• Brief: Look through the entries for the string "click" and copy every line where it shows up.

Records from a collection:
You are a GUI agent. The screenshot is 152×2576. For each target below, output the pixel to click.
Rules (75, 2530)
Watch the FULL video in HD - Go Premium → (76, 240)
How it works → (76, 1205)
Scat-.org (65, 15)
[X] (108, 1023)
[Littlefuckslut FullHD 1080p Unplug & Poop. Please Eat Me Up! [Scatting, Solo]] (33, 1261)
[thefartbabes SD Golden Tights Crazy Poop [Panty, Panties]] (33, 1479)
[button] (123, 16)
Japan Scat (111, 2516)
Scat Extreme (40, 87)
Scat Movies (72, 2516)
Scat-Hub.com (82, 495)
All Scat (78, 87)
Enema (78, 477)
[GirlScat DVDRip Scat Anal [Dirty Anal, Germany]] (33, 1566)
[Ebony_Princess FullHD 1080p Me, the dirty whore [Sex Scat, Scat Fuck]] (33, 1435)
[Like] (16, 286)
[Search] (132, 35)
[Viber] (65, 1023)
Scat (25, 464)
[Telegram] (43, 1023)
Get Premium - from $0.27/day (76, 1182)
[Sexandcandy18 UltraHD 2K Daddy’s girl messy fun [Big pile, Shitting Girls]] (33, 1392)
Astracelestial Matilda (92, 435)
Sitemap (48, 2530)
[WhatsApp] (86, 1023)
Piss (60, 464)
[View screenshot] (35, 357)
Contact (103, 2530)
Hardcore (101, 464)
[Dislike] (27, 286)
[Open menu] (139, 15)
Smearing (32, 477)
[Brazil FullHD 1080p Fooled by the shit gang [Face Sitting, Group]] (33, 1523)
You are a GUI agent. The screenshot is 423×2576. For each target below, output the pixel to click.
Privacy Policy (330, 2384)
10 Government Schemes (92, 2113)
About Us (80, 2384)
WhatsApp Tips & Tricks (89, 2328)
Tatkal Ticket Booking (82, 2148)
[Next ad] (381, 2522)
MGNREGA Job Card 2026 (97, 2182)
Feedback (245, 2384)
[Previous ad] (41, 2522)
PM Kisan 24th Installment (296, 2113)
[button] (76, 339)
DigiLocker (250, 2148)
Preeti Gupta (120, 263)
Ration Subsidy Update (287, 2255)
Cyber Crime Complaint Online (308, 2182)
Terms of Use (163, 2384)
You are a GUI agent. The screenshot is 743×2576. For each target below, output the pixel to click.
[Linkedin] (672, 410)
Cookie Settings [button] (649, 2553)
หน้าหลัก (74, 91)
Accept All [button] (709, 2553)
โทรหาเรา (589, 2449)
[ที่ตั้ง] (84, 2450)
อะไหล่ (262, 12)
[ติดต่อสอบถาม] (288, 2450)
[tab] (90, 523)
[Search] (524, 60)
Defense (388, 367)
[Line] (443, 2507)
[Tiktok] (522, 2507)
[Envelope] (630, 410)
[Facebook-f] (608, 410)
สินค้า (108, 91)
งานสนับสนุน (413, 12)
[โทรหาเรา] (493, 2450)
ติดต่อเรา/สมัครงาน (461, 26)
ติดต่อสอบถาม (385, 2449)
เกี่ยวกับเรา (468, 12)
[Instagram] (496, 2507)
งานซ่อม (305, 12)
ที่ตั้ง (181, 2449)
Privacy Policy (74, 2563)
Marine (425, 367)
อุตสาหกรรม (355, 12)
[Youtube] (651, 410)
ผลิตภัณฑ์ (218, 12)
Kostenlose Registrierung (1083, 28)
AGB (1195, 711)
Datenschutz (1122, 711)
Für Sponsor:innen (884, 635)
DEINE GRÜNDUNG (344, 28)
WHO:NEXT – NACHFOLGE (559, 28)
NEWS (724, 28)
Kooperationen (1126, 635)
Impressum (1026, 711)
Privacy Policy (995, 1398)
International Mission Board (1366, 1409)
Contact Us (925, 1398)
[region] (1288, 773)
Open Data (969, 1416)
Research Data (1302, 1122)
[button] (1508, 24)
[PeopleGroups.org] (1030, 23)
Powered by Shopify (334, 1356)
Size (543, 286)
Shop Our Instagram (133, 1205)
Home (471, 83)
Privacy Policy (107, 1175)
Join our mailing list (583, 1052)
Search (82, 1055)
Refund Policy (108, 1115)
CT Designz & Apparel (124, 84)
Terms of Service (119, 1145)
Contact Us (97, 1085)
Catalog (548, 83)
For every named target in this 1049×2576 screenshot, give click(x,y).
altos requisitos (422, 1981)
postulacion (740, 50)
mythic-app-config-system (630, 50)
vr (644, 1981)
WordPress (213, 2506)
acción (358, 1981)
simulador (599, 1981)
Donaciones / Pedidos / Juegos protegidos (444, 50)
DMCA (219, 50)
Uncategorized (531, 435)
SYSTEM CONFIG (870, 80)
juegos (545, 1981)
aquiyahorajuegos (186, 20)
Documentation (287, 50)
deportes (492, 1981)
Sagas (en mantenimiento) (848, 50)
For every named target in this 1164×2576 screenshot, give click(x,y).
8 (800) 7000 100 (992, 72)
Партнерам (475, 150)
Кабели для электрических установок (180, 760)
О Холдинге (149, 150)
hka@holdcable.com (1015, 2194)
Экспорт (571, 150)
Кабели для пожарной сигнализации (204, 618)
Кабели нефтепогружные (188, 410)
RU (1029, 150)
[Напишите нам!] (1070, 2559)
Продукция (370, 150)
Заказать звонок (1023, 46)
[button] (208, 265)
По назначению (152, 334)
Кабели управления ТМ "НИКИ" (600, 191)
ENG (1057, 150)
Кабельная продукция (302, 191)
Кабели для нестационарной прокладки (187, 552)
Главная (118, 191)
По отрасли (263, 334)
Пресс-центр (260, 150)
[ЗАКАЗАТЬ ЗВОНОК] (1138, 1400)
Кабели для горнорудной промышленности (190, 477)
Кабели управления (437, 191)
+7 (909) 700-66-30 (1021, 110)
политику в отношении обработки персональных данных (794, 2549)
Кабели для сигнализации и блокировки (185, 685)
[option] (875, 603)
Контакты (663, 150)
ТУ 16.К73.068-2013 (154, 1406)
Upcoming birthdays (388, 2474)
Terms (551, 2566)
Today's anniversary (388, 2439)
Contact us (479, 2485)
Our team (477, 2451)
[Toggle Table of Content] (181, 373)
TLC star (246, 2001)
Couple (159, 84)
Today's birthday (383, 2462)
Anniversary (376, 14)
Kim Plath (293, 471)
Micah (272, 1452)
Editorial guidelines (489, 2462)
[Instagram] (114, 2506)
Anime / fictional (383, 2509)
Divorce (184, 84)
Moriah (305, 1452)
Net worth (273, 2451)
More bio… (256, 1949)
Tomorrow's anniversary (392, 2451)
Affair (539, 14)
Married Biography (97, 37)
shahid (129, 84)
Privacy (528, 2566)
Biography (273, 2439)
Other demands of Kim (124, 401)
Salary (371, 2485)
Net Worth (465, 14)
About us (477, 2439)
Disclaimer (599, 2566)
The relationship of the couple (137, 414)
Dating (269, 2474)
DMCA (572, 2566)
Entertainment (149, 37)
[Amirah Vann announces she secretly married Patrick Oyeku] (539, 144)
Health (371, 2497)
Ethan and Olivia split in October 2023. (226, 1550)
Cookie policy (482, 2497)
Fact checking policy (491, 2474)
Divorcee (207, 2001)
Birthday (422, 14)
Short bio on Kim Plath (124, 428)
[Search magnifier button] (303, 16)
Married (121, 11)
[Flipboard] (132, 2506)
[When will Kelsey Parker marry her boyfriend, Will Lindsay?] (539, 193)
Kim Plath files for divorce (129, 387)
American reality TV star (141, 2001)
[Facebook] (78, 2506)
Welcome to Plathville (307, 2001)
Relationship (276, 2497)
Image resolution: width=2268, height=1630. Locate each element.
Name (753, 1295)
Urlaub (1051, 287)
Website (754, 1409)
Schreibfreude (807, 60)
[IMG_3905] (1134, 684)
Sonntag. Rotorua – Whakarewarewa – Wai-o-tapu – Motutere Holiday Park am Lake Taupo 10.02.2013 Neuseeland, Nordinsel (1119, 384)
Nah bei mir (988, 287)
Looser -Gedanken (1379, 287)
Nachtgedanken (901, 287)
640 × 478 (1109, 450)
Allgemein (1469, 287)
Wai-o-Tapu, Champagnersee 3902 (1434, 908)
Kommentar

• Worked solution:
You are a GUI agent. The screenshot is 152×2576. For each target below, output the pixel to click.
You are a GUI agent. The screenshot is 423×2576. For each target below, output the pixel to click.
You are a GUI agent. The screenshot is 743×2576. For each target below, output the pixel to click.
For every named target in this 1049×2576 screenshot, give click(x,y).
For every named target in this 1164×2576 screenshot, give click(x,y).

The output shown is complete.